● Materials provided
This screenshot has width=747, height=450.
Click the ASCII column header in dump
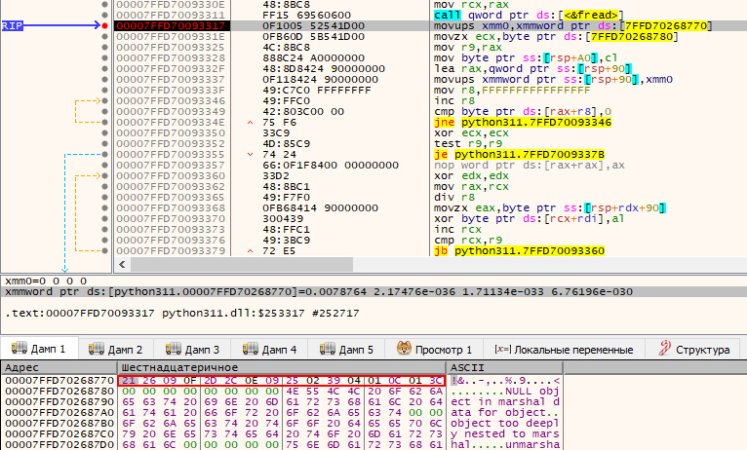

==

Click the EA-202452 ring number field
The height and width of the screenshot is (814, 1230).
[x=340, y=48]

● Action item
In the listing above, find the line containing "This screenshot has width=747, height=450." and the line containing "Click the ASCII column header in dump", then retype both and every line between them exactly, with nothing else.

● Solution for this exercise
This screenshot has width=747, height=450.
Click the ASCII column header in dump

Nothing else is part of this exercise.